Da das ÖMM auf dem Marktprämienmodell aufsetzt, ist der Preis, den der Anlagenbetreiber bekommt grundsätzlich erst einmal gleich, da ja auch die Grundvoraussetzungen gleich sind. Der Anlagenbetreiber bekommt weiterhin zum Strompreis die Marktprämie vom Verteilnetzbetreiber. Letztlich bietet das ÖMM den Anlagenbetreibern einfach eine zusätzliche Option Ihren Strom zu verkaufen. Zudem eröffnet das Modell den Anlagenbetreibern die Möglichkeit, zusammen mit dem Händler vor Ort Kunden mit Ihrem Ökostrom zu beliefern, was in den bisherigen anderen Modellen nicht funktioniert.
Wieso brauchen Sie dafür eine gesetzliche Regelung? Es wäre doch denkbar, dass der Händler zertifizierte Strom aus einheimischen Photovoltaik- und Windkraftanlagen direkt vom Anlagenbetreiber abnimmt und ihm die gesamte EEG-Vergütung zahlt. Dadurch würde doch auch das EEG-Konto entlastet?
Das wäre zwar möglich. Das EEG sieht dafür das Modell der sonstigen Direktvermarktung ohne irgendeine Förderung vor. Aber dieser Weg ist wirtschaftlich nicht darstellbar und würde zu sehr hohen Kosten für die Stromkunden des Händlers führen. Denn der Strompreis für den Kunden errechnet sich ja aus dem Stromeinkaufspreis und den zusätzlichen Umlagen und Abgaben. Letztere sind – abgesehen von der Mehrwertsteuer – unabhängig von den Kosten für den Strom selbst. Nur der Stromeinkaufspreis würde sich erhöhen, den der Kunde dann zusätzlich bezahlen muss. So liegt der Marktwert von Solarstrom derzeit bei etwa 4,5 Cent pro Kilowattstunde. Wenn der Ökostromanbieter dem Anlagenbetreiber aber zehn Cent pro Kilowattstunde bezahlt – also mindestens soviel, wie der Anlagenbetreiber sonst als EEG-Vergütung erhalten würde –, muss er diesen höheren Stromeinkaufspreis an den Kunden weitergeben. Der Kunde müsste also zusätzlich zu den Abgaben einen viel höheren Stromeinkaufspreis bezahlen.

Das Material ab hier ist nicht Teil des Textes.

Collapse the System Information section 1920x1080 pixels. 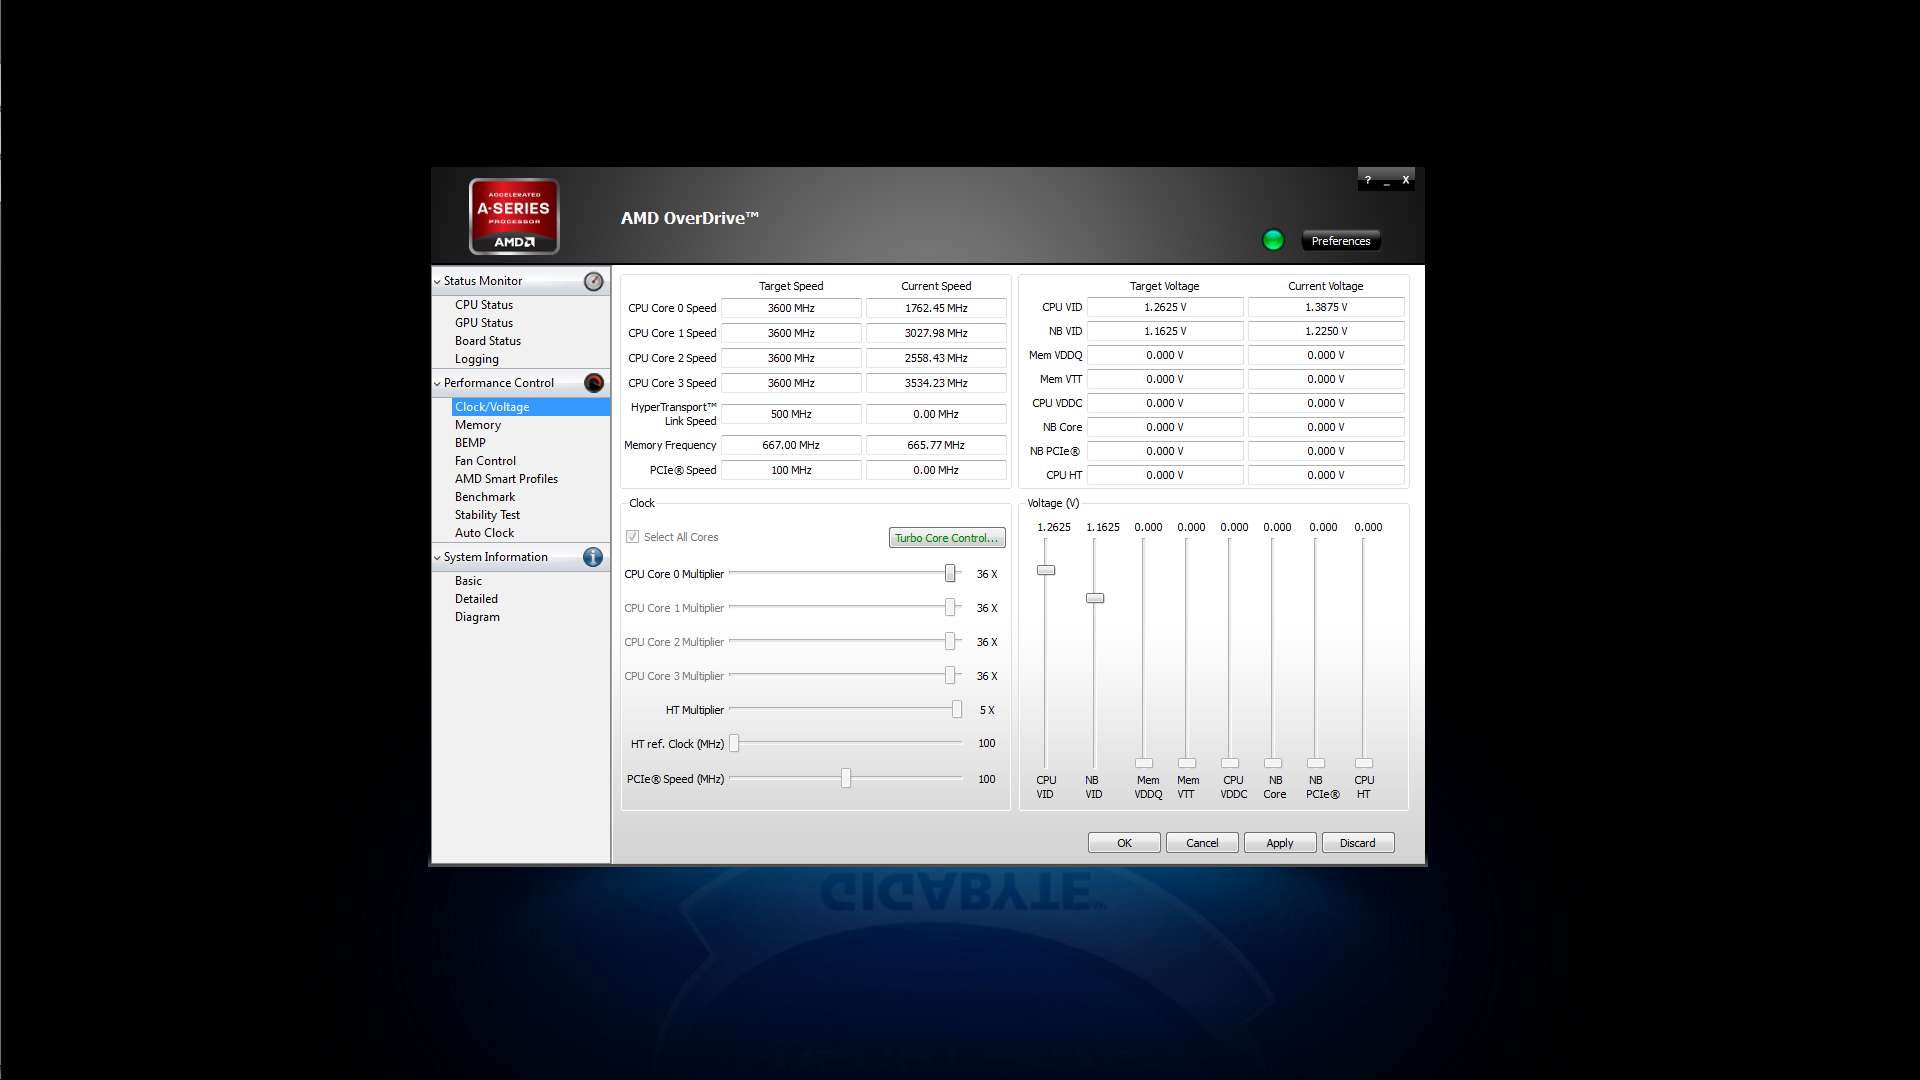[x=437, y=558]
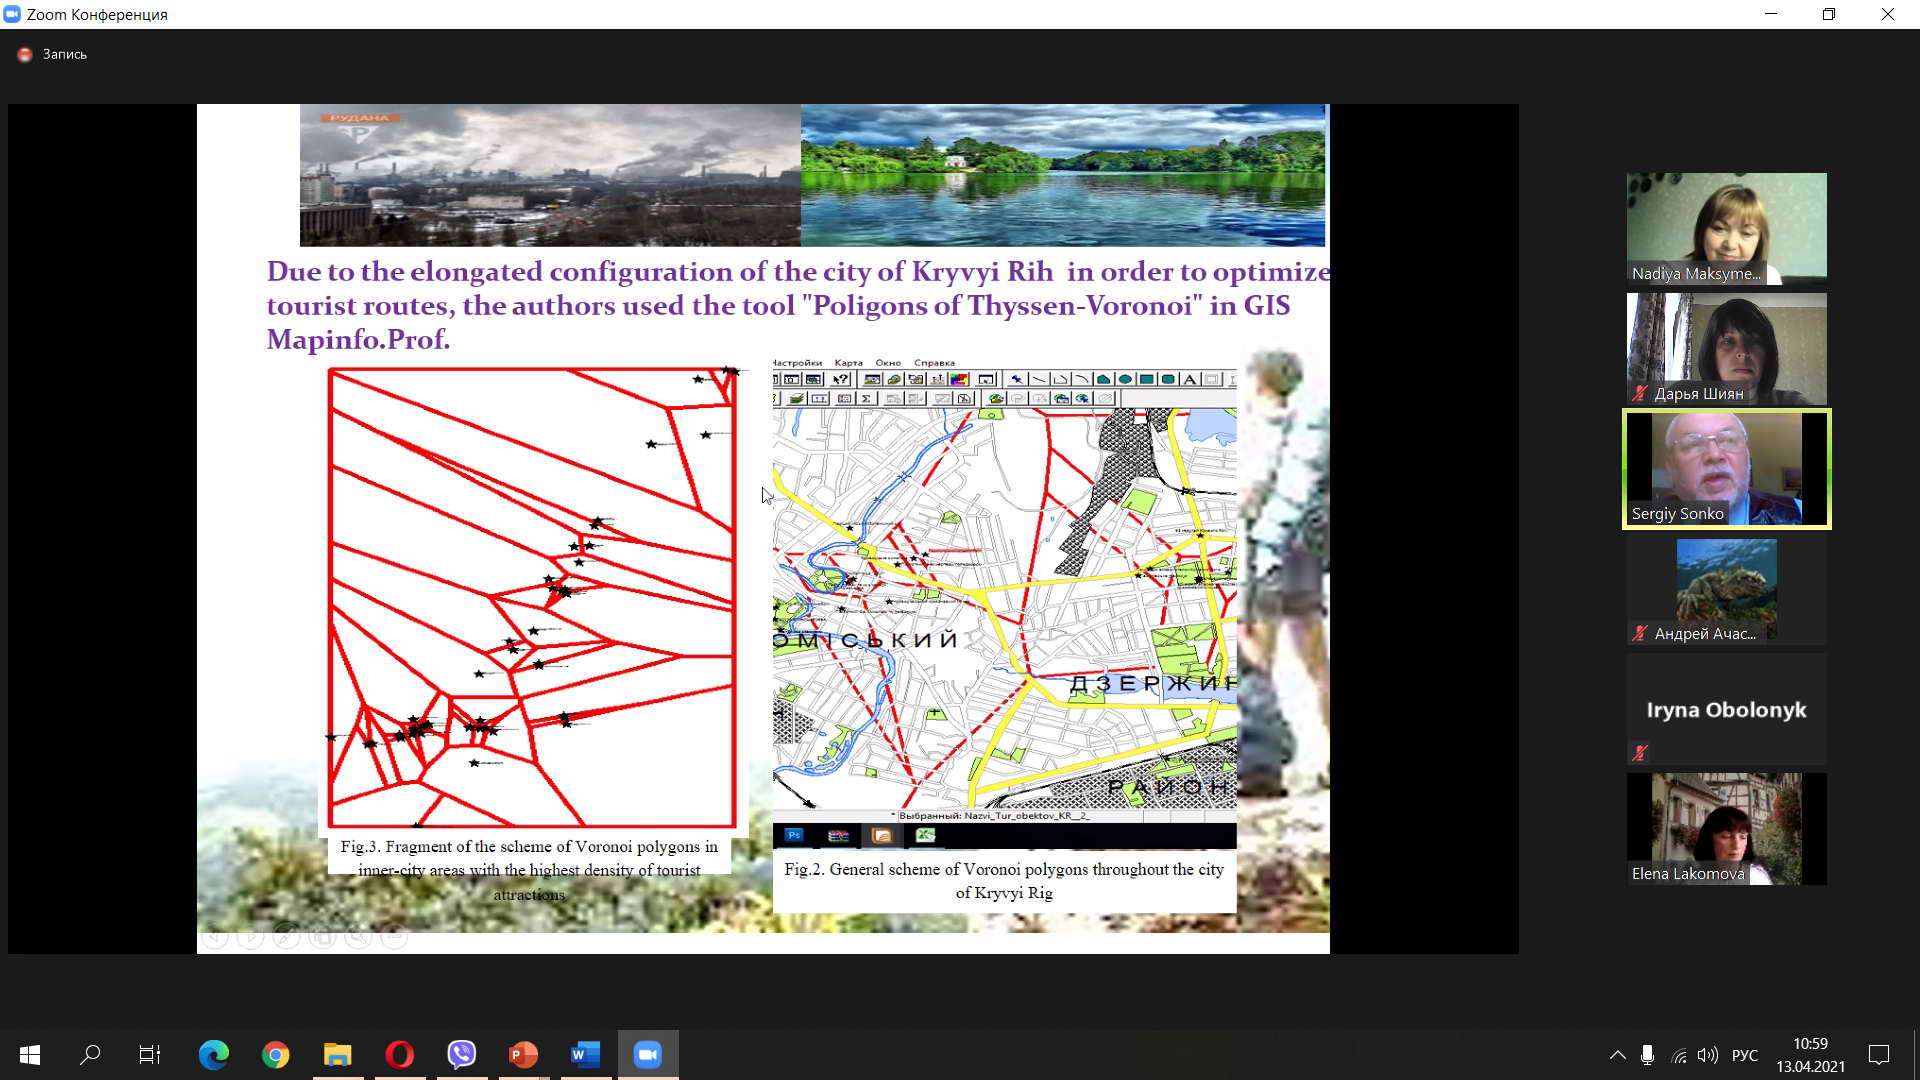Image resolution: width=1920 pixels, height=1080 pixels.
Task: Open Word from the taskbar
Action: point(585,1055)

Wer entrichtet die Integrationszahlung, wenn nicht der gesamte zertifizierte Photovoltaik- und Windstrom beim Kunden verbraucht wird?

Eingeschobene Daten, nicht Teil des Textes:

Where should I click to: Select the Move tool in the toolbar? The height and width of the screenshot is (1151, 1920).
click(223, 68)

Natürlich zahlt das erst einmal der Ökostromhändler und entlastet damit das EEG-System. Bei einem Jahresabsatz von einer Terrawattstunde entstehen so bei einem optimierten Portfolio aus Wind und Photovoltaik mit einem Anteil dieser fluktuierenden Technologien von 40 Prozent am gesamten Absatz Kosten zwischen 200.000 und 400.000 Euro. In dieser Größenordnung bewegt sich also der monetäre Anreiz für den Energieversorger, in Demand-Side-Management oder perspektivisch flexible Tarife und Speicher zu investieren.
Der Ökostromhändler muss aber natürlich auch diese Kosten am Ende wieder erwirtschaften. Wie hoch die Kostenbelastung für den Händler und damit auch seine Kunden am Ende wird, hängt aber sehr davon ab, wie gut der Händler die Integrationsaufgabe bewältigen kann. Dieses Risiko trägt er erst einmal selbst und hat damit einen Anreiz sich kontinuierlich zu verbessern.